= Xavier López Ancona =

Mexican entrepreneur

Xavier López Ancona is a Mexican entrepreneur. He is the founder, president and chief executive officer of KidZania since its inception in 1999. López was ranked in the list of the most successful entrepreneurs in Mexico according to Forbes. Prior to his current position, he was the director of venture capital for General Electric Capital. He has a bachelor's degree in Business Administration from Anahuac University, a master's degree in administration from the Pan-American Institute of Business Administration (IPADE) in Mexico, and an MBA from the Kellogg Graduate School of Management at Northwestern University.

== Personal life ==
Xavier Lopez Ancona Martinez was born in Mexico City. His father, Isidro Lopez Martinez, worked at a variety of businesses, largely in the food industry and real estate. His mother was a housewife who raised seven children. As child, he wanted to be a magician, and performed in nursing homes and orphanages. He later did a year of high school in Tulsa, Oklahoma.

López comes from a large family. He has no children, but he has 16 nephews and enjoys taking them on trips, skiing and diving.

== Education ==
López has a bachelor's degree in business administration from Anahuac University in Mexico City, a master's degree in administration from the Pan-American Institute of Business Administration (IPADE), and an MBA from the Kellogg Graduate School of Management at Northwestern University.

== Business career ==
When his father's real estate company in the San Juan Ixhuatepec area went bankrupt in 1984, López supported his father. As a result, he was given the task of selling most of the properties to avoid large losses.

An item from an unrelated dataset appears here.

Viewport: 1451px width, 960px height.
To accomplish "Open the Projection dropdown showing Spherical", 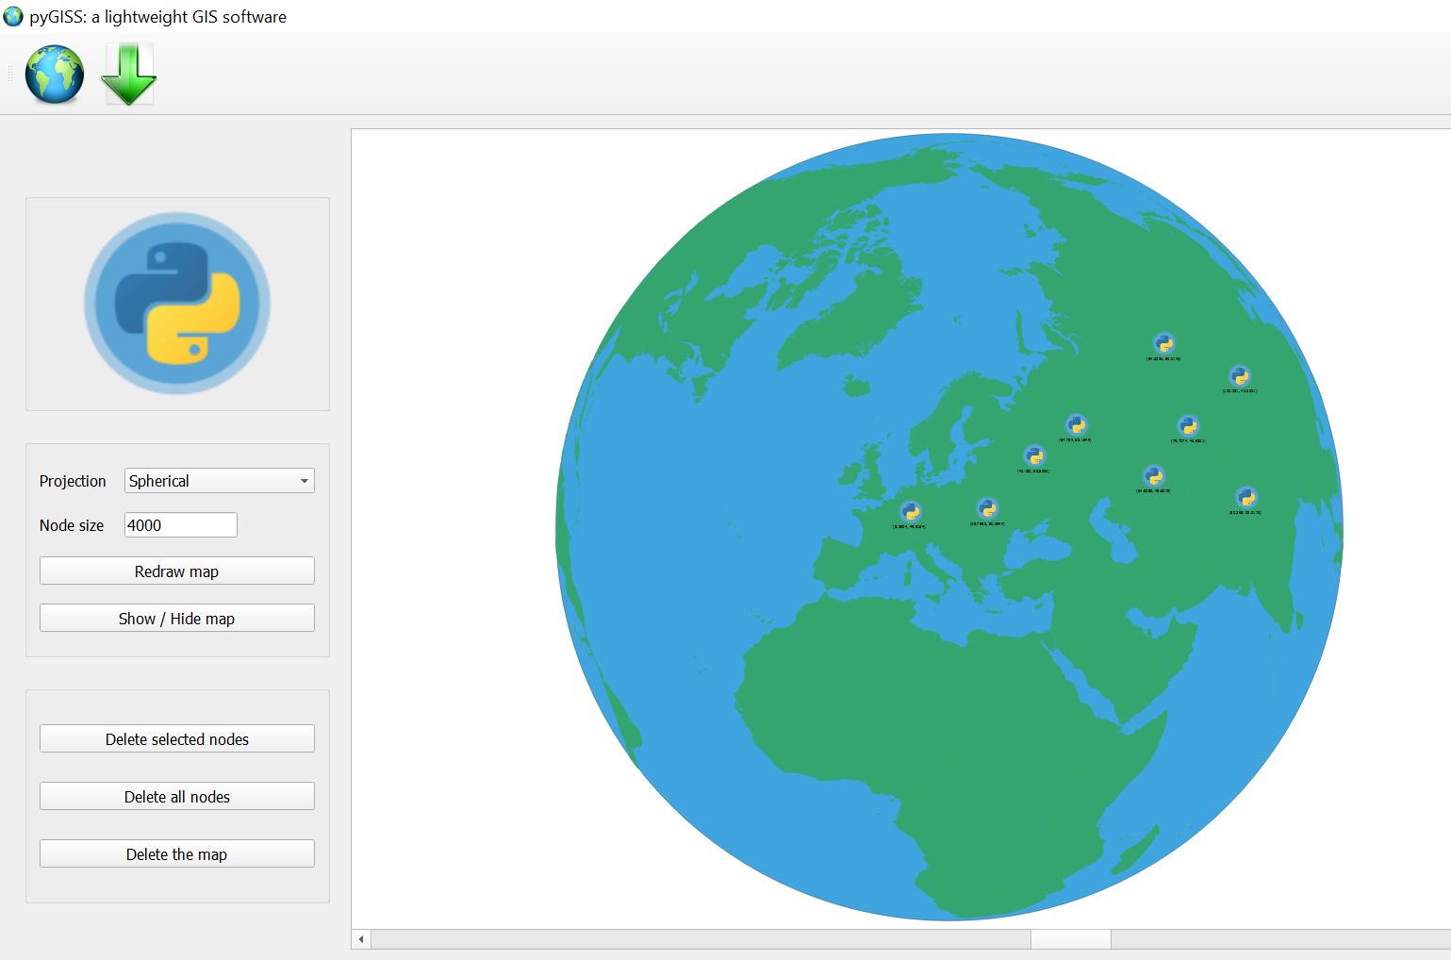I will tap(219, 481).
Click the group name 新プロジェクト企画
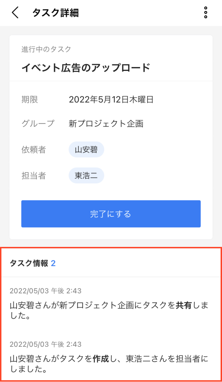The width and height of the screenshot is (222, 382). coord(106,123)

López studied marketing under Philip Kotler, while working toward his master's degree. Kotler's classes, leadership and knowledge were key factors when López decided to start and launch the concept of KidZania. In 1999, Ancona founded Kidzania with the goal of making entertainment inclusive, as well as to increase its educational value. One of the most important lessons López learned during the process of taking KidZania from an entrepreneurial project to a multinational company was that businesses and cities are highly intertwined.

== Kidzania ==
Kidzania has had 10 million site visits to date as of May 2017. Due to the success of the Mexico City park, López plans to open more parks in the U.S.